Friday 11 March 2016

Je Parle un peu du Français: Joyeux Anniversaire, Mon Ami!

(This text was written first in English, and then in French. Due to the hiatus in writing in French, I have used very simple words and sentence structure when writing in French, and some may sound a little weird/wrong because of direct translation and yes, the help of Mr Google Translate although I know it is not always reliable. Furthermore, not everything in the English version is included in the French version.)

Aujourd'hui est l'anniversaire de l'une des personnes les plus influentes dans ma vie.
Je voulais lui souhaiter «Joyeux anniversaire» sur Facebook, mais je ne peux pas trouver son compte. Peut-être, il l'a désactivé.
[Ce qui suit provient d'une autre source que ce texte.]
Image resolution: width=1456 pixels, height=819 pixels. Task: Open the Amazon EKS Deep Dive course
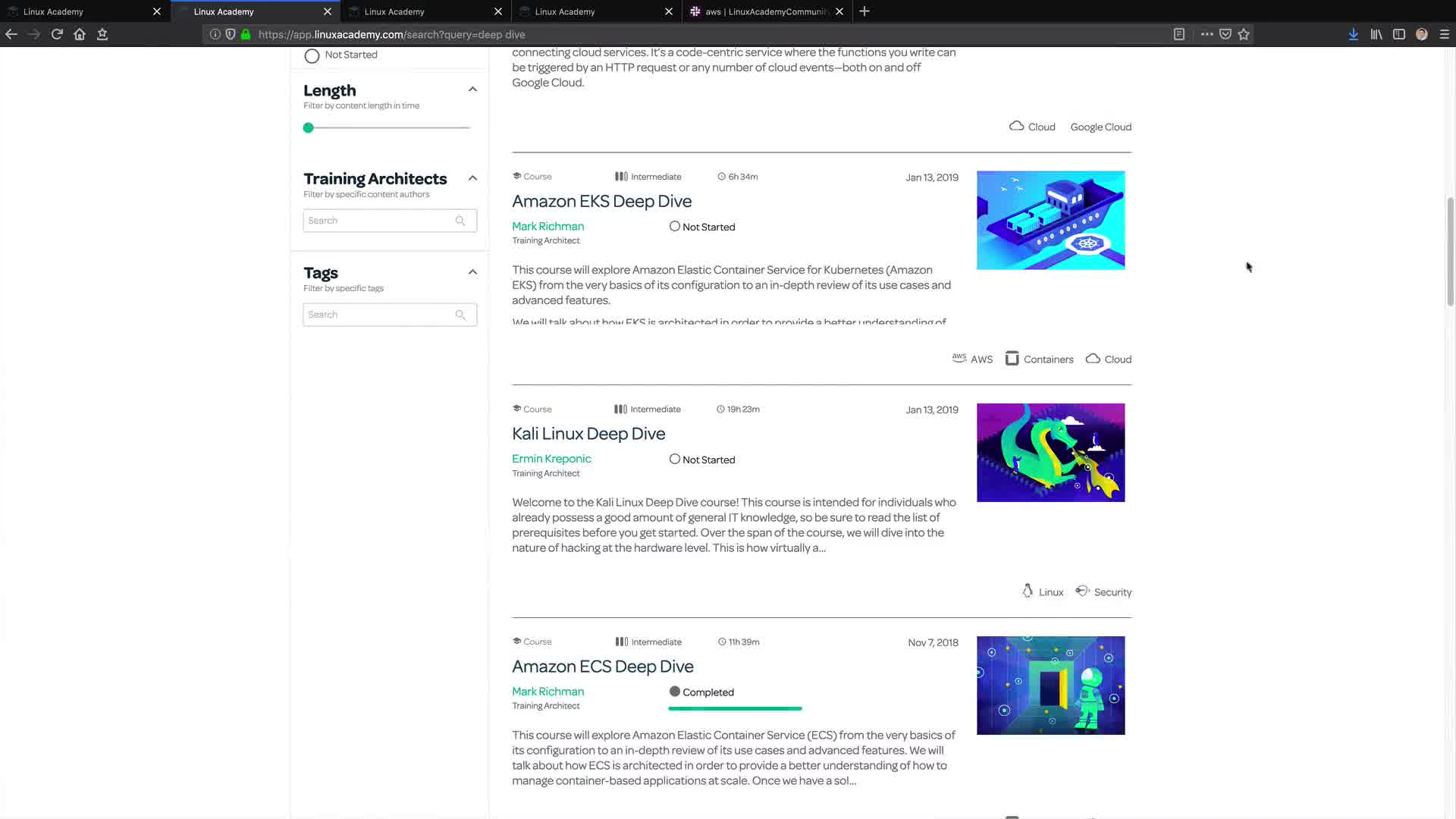[x=601, y=202]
Voici des informations sur lui:

  1. Il est attentif, analytique et attentionné. Il se rapproche de ceux qui semblent lutter de l'intérieur. L'une d'eux était moi. Il savait que j'ai un complexe d'infériorité et le manque de confiance.
  2. Il a été celui qui m'a dit que j'hésite beaucoup, donc parfois je perdre beaucoup d'occasions de briller.
  3. Il m'a comparé avec une de mes amies. Il disait que j'ai les mêmes qualités comme elle, mais elle excelle plus que moi parce qu'elle n'hésite pas et elle a de confiance.
  4. Il m'a poussé à devenir la personne que je suis aujourd'hui; faire des activités de plein air que j'aime, essayer des nouvelles activités (par exemple, maintenant j'ai fait ma première randonnée dans le Royaume-Uni, l'escrime, et dans l'avenir, mon premier demi-marathon en Avril, Incha'Allah), débattre dans la classe et faire une présentation (ou ma participation pour une position dans une élection).
  5. Il m'a beaucoup aidé dans mes études; par exemple dans la Littérature Anglaise et le Théâtre.
  6. Il avait un "brunch" avec moi au Mamak et m'écoutait quand j'étais triste (quand le moment mon frère aîné a quitté la Malaisie pour étudier au Royaume-Uni).
  7. Il est passionné sur des philosophies et des idéologies et les partagent avec moi, bien que parfois je n'en comprendre pas.
  8. Nous avons fait beaucoup de projets ensemble, par exemple, la présentation sur l'énergie nucléaire pour la Physique et Epic Theatre pour le Théâtre.
  9. Il a également laissé moi d'utiliser son caméra (j'étais photographe pour un jour) pendant notre voyage de bénévolat de classe au Cambodge, bien qu'il savait que ma connaissance de la photographie est peu.
  10. Il a donné des réactions constructifs pour moi après une présentation/un débat pour m'encourager à avoir plus d'expérience pratique dans le développement de mes compétences en communication


Il a un an plus âgé que moi, alors, je le regarde comme un frère aîné.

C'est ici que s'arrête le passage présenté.